Archnemesis DetentePosted: February 12, 2013 Filed under: Lent Madness 2013 6 Comments
I’ve given up various thing for Lent over the years: internet access after 6:00 pm, salty snack foods, alcohol. The only thing I’d never consider is coffee. After all I have to actually get through Lent in order to make it to Easter.
This year, once again, I’m giving up my archnemesis, Scott Gunn. Believe me when I say that this is a true spiritual discipline of the highest order. Not only do I have to be civil to him for a seemingly interminable 40 days and 40 nights, I also have to work closely with him on Lent Madness. This little deal that has made Lent Madness the world’s most popular online Lenten devotion is not without its consequences. My yoke is difficult and my burden is heavy.
Yet for the sake of the greater good, I am donning sackcloth and ashes in the form of the Executive Director of Forward Movement. I’m not sure if this will bring me closer to our Lord but it will definitely make the joy of Easter complete.
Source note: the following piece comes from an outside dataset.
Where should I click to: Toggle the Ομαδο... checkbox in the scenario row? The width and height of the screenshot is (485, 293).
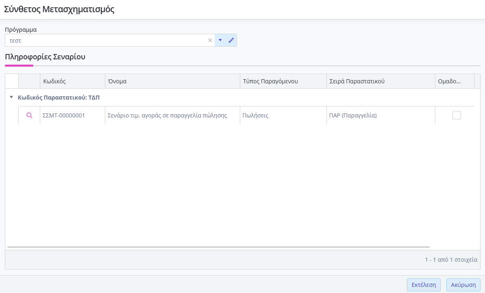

Please see the statement we have jointly released. And wish me luck starting at midnight tonight.
Statement of Detente
Dateline: Akron, NY, halfway between Hingham, MA and Cincinnati, OH
Be it known to all present, either bodily or online, that as of Ash Wednesday in the two thousand and thirteenth year of our Lord, certain persons, of necessity in the present time, are hereby setting aside a designation of Archnemesis, and laying aside the enmity that has existed from the beginning, until the end of the Lenten Fast. Whereas, to cooperate on Lent Madness for the edification of all Christendom, Father Schenck and Father Gunn shall thereby set aside their feud until the New Fire is lit at the Great Vigil of Easter. After that, anything is possible.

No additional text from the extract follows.